**Stored data entries:**
____

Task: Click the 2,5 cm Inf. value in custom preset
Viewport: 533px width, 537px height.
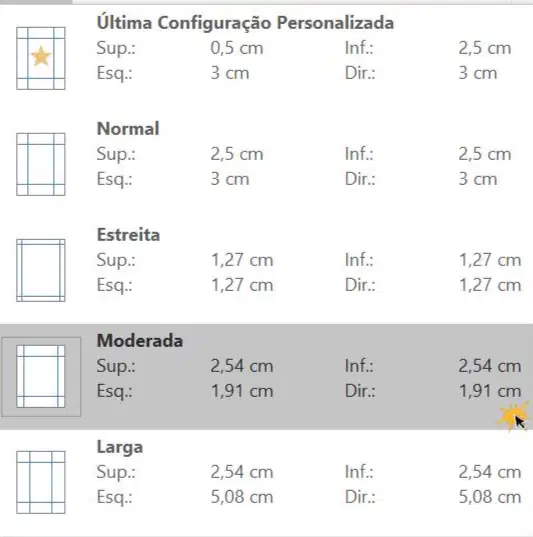Action: pyautogui.click(x=485, y=48)
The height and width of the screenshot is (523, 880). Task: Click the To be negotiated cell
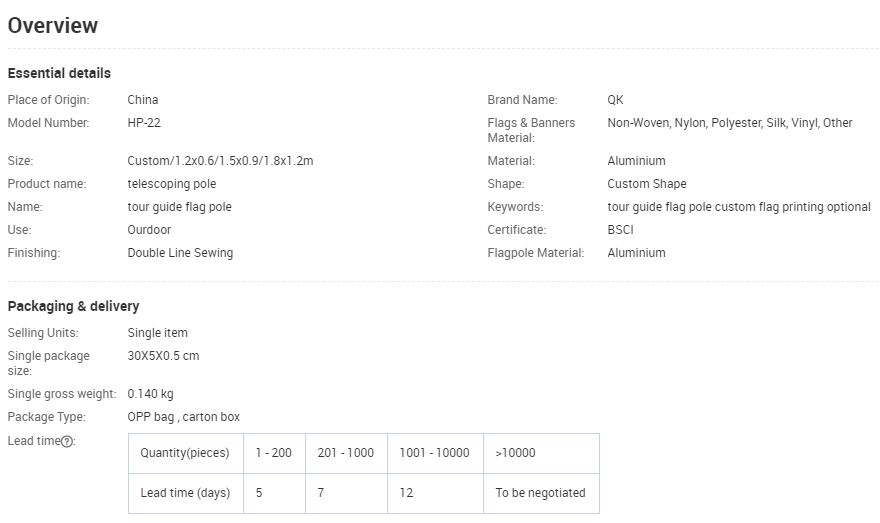tap(540, 493)
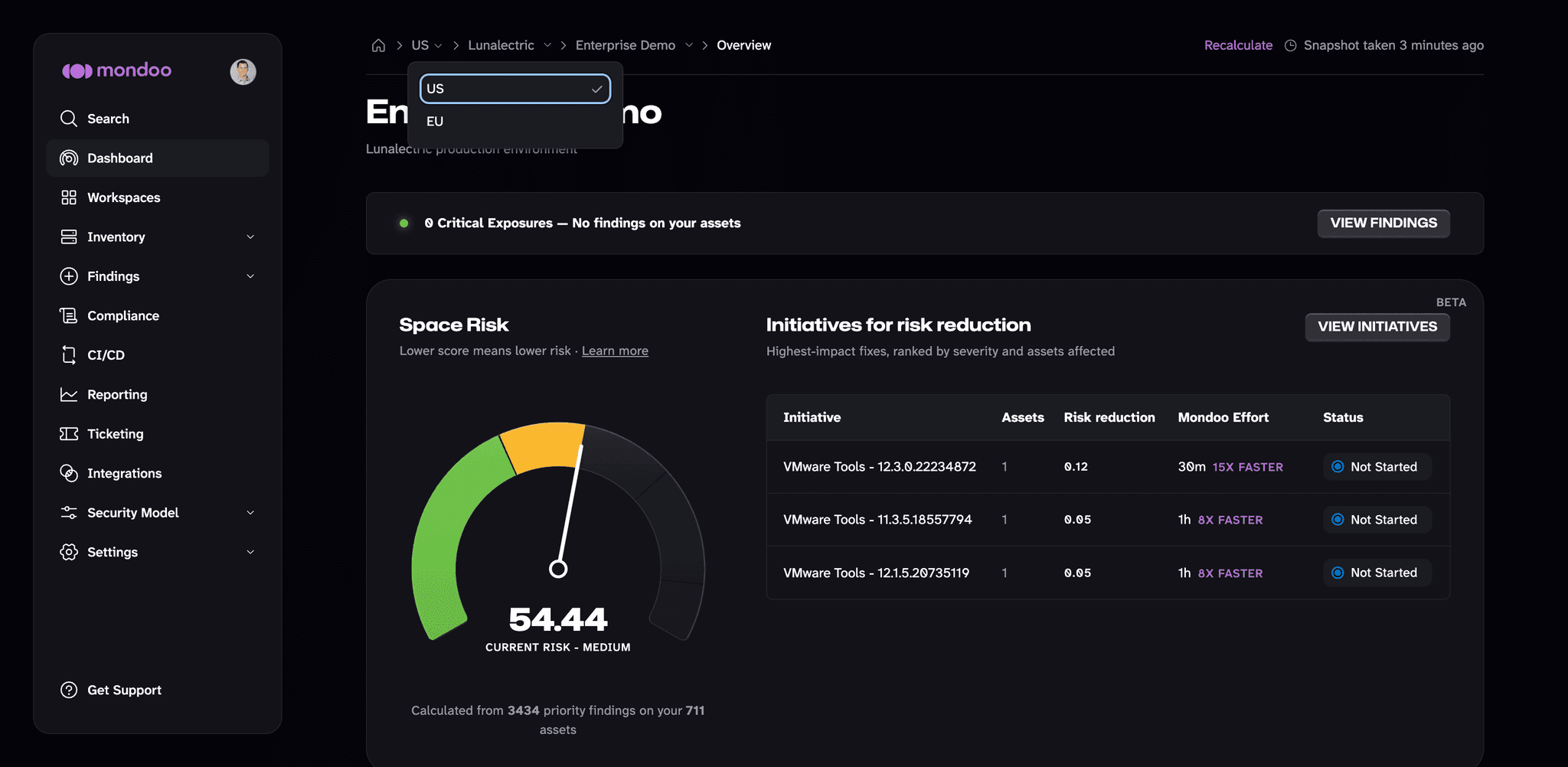
Task: Open Search via magnifier icon
Action: (69, 119)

____

**THE TASK:** Retype word for word the span of lines above that begins with the line containing "The height and" and ends with the last line of the records; skip all pictures.

**REPLY:**
The height and width of the screenshot is (523, 880). Task: Click the To be negotiated cell
tap(540, 493)
Task: Open Search via magnifier icon
Action: (69, 119)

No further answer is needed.